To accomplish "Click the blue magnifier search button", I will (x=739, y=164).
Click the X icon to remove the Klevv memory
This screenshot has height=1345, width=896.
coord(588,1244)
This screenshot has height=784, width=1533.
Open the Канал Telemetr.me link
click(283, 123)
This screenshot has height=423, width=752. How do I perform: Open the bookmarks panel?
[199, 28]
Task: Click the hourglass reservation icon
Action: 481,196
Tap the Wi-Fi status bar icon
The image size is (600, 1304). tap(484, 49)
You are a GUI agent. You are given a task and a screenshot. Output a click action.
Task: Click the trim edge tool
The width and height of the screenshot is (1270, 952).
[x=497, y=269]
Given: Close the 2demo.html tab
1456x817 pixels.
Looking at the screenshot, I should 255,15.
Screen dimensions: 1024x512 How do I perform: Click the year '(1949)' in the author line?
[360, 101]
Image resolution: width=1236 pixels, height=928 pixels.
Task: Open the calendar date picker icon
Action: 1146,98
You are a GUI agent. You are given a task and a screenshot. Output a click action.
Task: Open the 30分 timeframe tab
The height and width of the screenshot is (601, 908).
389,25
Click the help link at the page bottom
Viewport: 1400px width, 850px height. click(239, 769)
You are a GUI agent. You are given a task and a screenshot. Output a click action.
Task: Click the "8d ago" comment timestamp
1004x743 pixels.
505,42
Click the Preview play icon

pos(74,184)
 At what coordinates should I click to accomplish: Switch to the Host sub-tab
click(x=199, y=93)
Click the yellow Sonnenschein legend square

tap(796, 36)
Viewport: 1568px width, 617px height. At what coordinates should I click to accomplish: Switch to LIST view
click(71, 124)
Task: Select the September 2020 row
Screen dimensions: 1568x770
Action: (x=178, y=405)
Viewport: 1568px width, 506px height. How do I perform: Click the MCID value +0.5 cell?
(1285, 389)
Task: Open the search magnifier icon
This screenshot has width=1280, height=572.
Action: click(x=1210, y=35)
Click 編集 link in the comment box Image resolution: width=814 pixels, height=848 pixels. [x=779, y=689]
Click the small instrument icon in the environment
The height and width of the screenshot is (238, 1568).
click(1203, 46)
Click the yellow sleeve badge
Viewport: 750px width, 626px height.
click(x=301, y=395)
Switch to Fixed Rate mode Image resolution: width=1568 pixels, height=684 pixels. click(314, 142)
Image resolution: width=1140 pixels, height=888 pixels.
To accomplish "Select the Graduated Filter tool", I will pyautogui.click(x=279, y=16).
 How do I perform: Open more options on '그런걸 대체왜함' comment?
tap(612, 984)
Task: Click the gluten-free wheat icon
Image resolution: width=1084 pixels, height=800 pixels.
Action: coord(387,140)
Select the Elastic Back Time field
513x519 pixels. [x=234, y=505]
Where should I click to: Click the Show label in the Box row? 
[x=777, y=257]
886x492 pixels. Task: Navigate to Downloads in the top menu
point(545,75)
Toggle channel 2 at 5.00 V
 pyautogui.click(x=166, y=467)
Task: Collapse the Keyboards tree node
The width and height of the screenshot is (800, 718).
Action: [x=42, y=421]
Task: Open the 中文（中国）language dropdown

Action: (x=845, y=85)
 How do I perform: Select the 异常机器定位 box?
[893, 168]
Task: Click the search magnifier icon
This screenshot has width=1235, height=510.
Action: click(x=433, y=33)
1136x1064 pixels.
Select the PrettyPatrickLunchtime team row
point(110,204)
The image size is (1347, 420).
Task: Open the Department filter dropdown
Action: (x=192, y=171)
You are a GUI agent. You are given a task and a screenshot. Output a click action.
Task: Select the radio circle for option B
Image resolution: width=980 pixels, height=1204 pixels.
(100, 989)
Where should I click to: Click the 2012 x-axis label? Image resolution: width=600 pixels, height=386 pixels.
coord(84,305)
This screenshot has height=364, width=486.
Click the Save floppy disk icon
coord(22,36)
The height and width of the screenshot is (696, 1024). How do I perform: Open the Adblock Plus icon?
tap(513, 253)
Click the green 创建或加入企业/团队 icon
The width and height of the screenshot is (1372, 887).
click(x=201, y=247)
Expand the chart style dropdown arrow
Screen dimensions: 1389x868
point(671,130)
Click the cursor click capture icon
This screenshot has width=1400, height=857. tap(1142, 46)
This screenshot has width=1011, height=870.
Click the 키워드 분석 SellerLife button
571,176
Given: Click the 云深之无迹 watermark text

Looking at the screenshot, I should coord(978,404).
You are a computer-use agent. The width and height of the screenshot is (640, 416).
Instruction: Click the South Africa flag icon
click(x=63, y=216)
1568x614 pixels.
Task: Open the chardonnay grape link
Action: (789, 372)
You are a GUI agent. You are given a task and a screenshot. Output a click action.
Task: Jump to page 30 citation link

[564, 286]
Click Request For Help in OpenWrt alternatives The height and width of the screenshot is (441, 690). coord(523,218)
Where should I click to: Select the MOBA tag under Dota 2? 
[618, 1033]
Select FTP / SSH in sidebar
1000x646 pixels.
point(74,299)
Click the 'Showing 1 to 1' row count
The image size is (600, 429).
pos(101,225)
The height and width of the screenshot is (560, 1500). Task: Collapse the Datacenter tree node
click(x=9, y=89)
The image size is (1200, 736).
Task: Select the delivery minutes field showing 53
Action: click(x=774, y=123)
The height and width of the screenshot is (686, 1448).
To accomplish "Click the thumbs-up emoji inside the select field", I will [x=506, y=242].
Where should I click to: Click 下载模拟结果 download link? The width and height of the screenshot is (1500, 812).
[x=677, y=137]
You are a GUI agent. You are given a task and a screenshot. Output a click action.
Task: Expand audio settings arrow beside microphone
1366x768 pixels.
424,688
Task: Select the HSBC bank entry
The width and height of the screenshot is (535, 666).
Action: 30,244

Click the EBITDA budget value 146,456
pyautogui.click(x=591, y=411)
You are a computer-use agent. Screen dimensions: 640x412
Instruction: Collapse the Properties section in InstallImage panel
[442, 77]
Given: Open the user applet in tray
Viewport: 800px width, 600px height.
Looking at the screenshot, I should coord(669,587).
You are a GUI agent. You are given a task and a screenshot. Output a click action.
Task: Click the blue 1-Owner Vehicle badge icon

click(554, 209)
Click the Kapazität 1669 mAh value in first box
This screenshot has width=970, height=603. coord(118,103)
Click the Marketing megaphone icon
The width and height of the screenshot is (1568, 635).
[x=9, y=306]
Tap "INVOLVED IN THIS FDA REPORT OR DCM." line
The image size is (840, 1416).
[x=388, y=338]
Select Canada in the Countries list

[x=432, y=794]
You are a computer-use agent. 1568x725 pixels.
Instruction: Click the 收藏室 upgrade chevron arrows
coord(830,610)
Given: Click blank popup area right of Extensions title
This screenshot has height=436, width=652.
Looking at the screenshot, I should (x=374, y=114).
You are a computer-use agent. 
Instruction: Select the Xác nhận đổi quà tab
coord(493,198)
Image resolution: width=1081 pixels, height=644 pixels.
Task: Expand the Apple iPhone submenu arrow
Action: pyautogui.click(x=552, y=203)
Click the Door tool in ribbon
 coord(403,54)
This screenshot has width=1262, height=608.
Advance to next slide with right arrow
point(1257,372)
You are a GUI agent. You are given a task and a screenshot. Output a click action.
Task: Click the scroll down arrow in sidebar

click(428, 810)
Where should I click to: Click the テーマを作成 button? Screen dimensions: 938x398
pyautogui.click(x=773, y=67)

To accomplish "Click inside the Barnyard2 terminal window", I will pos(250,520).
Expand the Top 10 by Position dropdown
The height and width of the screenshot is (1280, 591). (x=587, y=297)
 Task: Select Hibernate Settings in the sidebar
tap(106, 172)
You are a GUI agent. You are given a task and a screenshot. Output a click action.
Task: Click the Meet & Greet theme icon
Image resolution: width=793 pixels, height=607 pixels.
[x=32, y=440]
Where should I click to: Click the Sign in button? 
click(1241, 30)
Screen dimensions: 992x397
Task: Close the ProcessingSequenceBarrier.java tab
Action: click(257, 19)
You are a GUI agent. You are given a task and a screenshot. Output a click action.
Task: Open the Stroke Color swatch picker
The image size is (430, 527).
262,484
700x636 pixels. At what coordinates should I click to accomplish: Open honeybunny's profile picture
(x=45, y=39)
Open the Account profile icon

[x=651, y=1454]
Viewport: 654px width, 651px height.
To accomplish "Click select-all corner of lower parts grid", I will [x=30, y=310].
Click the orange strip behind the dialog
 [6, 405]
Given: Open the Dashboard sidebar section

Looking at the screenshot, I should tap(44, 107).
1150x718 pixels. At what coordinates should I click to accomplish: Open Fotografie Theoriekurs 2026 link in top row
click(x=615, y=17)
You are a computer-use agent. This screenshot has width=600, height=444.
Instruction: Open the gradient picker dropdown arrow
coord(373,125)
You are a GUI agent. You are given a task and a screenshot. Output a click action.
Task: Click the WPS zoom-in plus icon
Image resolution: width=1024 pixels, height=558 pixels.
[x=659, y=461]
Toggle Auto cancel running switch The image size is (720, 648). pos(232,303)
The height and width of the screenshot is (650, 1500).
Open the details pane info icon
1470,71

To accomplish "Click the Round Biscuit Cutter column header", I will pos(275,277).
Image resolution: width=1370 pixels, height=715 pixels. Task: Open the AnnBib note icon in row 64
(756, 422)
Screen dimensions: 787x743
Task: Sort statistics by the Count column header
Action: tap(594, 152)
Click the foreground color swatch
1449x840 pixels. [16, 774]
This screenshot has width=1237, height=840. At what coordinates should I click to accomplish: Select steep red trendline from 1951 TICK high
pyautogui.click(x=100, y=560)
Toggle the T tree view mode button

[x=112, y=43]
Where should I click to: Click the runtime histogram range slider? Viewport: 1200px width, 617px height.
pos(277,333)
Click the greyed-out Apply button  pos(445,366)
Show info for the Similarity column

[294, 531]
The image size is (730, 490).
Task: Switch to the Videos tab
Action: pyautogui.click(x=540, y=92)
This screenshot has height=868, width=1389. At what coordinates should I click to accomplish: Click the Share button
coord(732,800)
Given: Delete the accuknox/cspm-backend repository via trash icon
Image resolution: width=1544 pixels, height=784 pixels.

———

## What the task requires
Reproduce exactly, and only, the part of the listing above that begins at the line with "Image resolution: width=1140" and goes on through the line with "1136x1064 pixels.".

## Output of the task
Image resolution: width=1140 pixels, height=888 pixels.
To accomplish "Select the Graduated Filter tool", I will pyautogui.click(x=279, y=16).
 How do I perform: Open more options on '그런걸 대체왜함' comment?
tap(612, 984)
Task: Click the gluten-free wheat icon
Image resolution: width=1084 pixels, height=800 pixels.
Action: coord(387,140)
Select the Elastic Back Time field
513x519 pixels. [x=234, y=505]
Where should I click to: Click the Show label in the Box row? 
[x=777, y=257]
886x492 pixels. Task: Navigate to Downloads in the top menu
point(545,75)
Toggle channel 2 at 5.00 V
 pyautogui.click(x=166, y=467)
Task: Collapse the Keyboards tree node
The width and height of the screenshot is (800, 718).
Action: [x=42, y=421]
Task: Open the 中文（中国）language dropdown

Action: (x=845, y=85)
 How do I perform: Select the 异常机器定位 box?
[893, 168]
Task: Click the search magnifier icon
This screenshot has width=1235, height=510.
Action: click(x=433, y=33)
1136x1064 pixels.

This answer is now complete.